Unless you’ve been keeping close tabs on the Chrome OS world, you might not be familiar with Neverware. Last year, the company made a rather tempting offer, to run Chrome OS on top of existing Windows or Mac computers. And while unofficially supported, it has just gotten the blessing of the big G itself. Neverware just announced that they received some funding from Google to bring that same technology into the enterprise, which nicely coincides with Microsoft’s recent push to get Windows 10 S into that same space as well.
The race is on between Google and Microsoft for school and enterprise markets. While Microsoft has traditionally been king of the enterprise and Apple lord of schools, both companies have seen their hold slowly give way to Google’s Chrome OS, partly because of the lower cost of Chromebooks, partly because of the admin controls Chrome OS offers, and partly because of the prevalence of the Web even in these circles.
But sometimes even the cost of Chromebooks can be beyond the means of some institutions, both schools and businesses. This is especially true when considering you have to purchase new Chromebooks, as those are the only devices that officially have Chrome OS installed. That is definitely a waste when there are perfectly serviceable, though older, hardware already available in schools and businesses.
That’s where Neverware’s CloudReady comes in. Based on the same technology as Chrome OS, CloudReady is optimized to run on existing computers, especially those with more constrained hardware resources. The appeal is that you don’t need to buy new Chromebooks or even upgrade older hardware just to get the benefits and device management capabilities of Chrome OS. This investment from Google, however, is earmarked for Neverware’s expansion into the enterprise market, which also pits it directly against Microsoft’s new “Firtline Workers” target.
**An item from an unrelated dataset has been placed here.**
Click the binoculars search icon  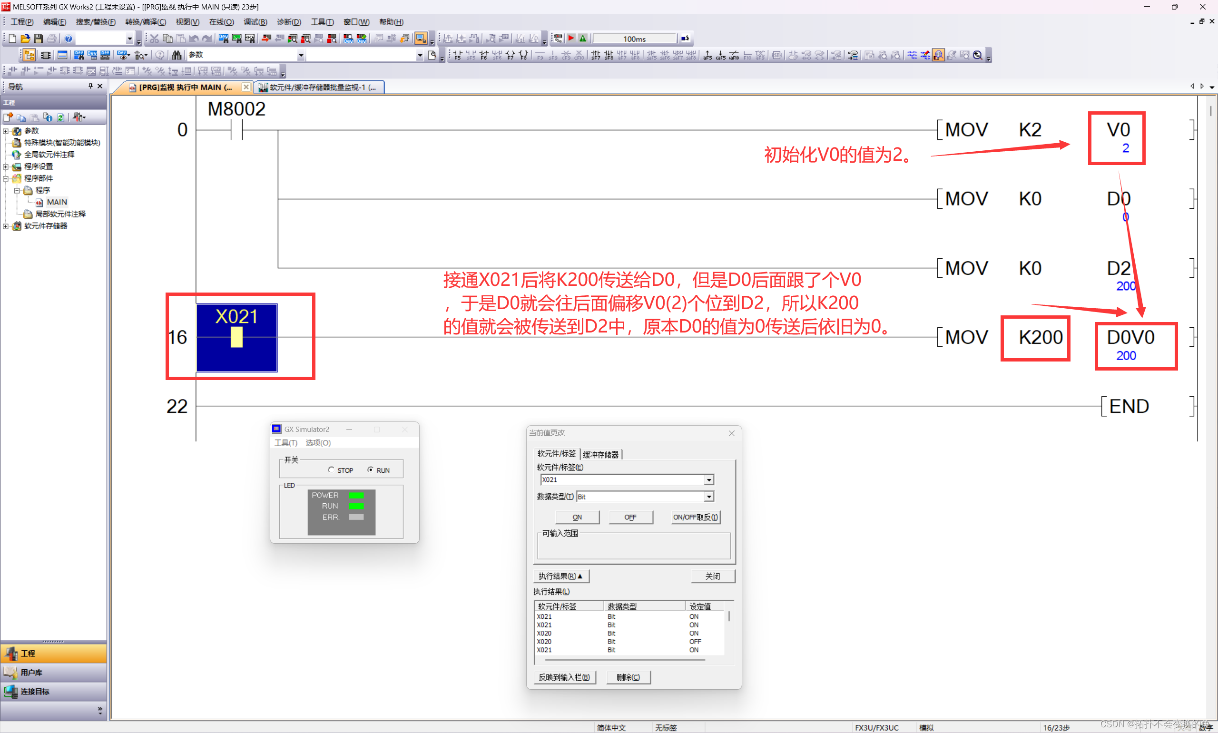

Just a few weeks ago, Microsoft announced new laptops running its locked down Windows 10 S that are meant more for the enterprise than for students. But while Microsoft may have a bit of advantage in terms of more familiar software, like Microsoft Office, Windows 10 S severely limits the software you can install to just those found in the Windows Store. Plus, without something like CloudReady, Windows 10 S can only be acquired together with a Windows 10 S laptop and not a separate purchase.